Verne uses the introduction of Nicholl into the story as an opportunity to express his own view of war. Narrator:
Everyone has heard about the strange struggle that developed during the Civil War between the projectile and the naval armor, the former designed to pierce the latter, the latter built to resist the former. This struggle led to radical changes in the navies of two continents. The projectile and armor plate fought with unprecedented intensity, the former growing bigger, the latter growing thicker. Warships bristling with awesome armament moved into battle covered with invincible armor. The Merrimac, the Monitor, the Tennessee, the Weehawken first protected themselves against projectiles, and then hurled huge projectiles at their enemy. They did unto others what they would not have others do unto them, an immoral principle that is the basic premise of the art of war.
A footnote by Walter James Miller:
With this bitter parody on the beliefs of Christian war-makers, Verne criticizes not only the Americans but also the hypocritical policies of the ruling monarch of France, Emperor Louis Napoleon. “The Empire means peace,” Napoleon III said when he assumed imperial power in 1852. Two years later France was at war with Russia in the Crimea, in 1859 declared war on Austria, and in 1862, invaded Mexico. As Verne is writing this novel, the Mexican adventure is in serious trouble and Napoleon’s intrigues in Europe are luring France into catastrophe.
A few years after his novel is published, Verne wrote his father complaining that Napoleon’s militaristic policy “takes us back to the times of the Huns and Visigoths” and offers “the prospect of a series of stupid wars.”

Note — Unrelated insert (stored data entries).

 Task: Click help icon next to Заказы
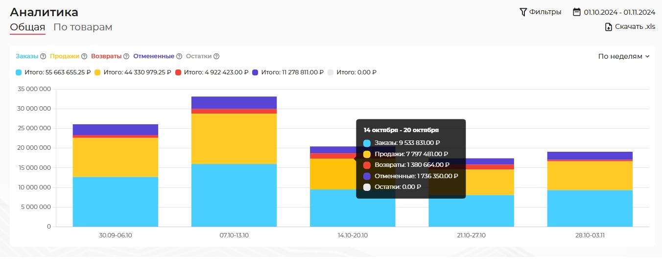coord(43,56)
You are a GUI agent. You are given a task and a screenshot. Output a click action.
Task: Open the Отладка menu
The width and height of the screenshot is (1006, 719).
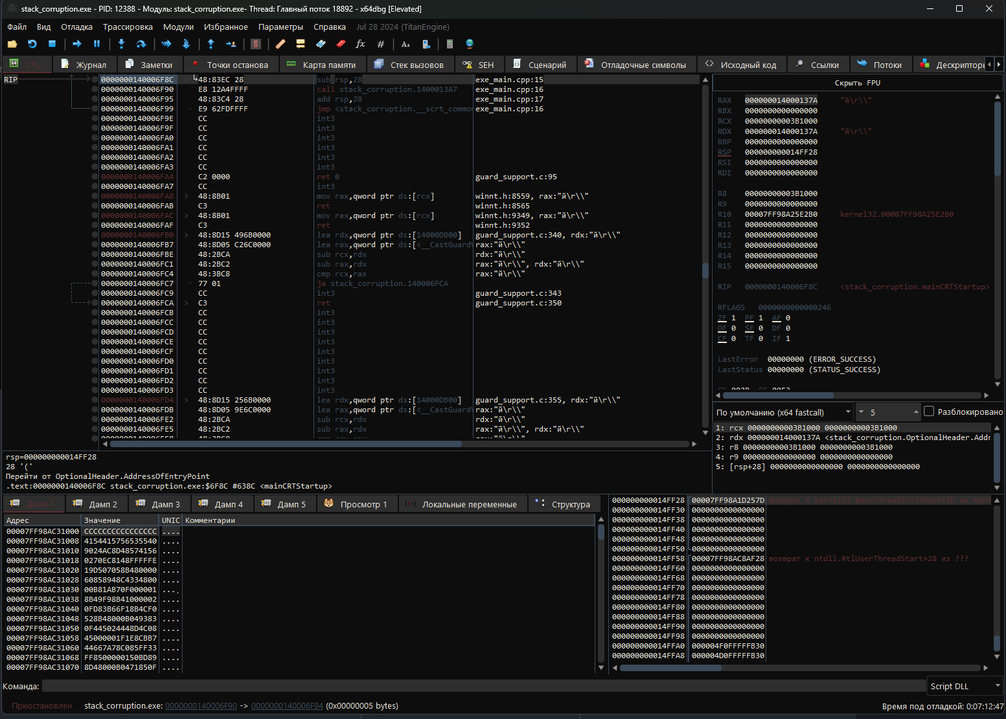[76, 27]
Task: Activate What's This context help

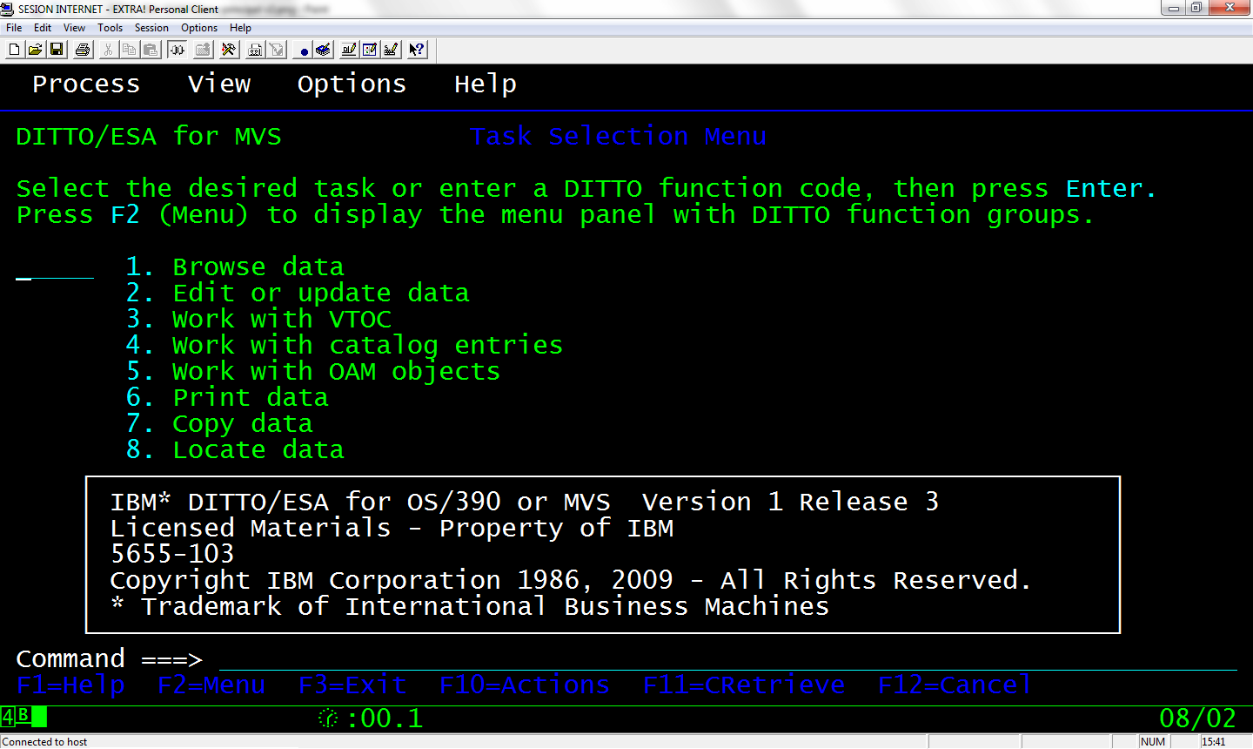Action: (x=417, y=50)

Capt. Nicholl makes a series of bets with Barbicane on the impossibility of sending a projectile to the Moon. Ultimately Barbicane and Nicholl resolve to settle matters between themselves by duel. Maston, the BGC Secretary, intervenes vainly to stop it, crying out to Nicholl, “I am the friend of [Barbicane], his alter ego, his second self; if you want desperately to kill someone, kill me, it will be exactly the same thing.”
Maston’s intervention fails (as it must), as Nicholl replies, “Between Barbicane and me there is a rivalry so great that only the death of one of us—.”
It is the Frenchman, Ardan, who resolves the matter by appealing to a higher principle: he challenges Nicholl to join Barbicane and himself in the projectile where the three of them will put their lives on the line in a common scientific pursuit. Nicholl, as you might imagine, accepts, and thus Verne adds a third personality and skill-set to the enterprise.
The fact that now France and the United States would set off together to conquer the lunar continent, combined to make Michael Ardan more popular than ever.... There was not a citizen who did not identify with him, body and soul. E pluribus unum.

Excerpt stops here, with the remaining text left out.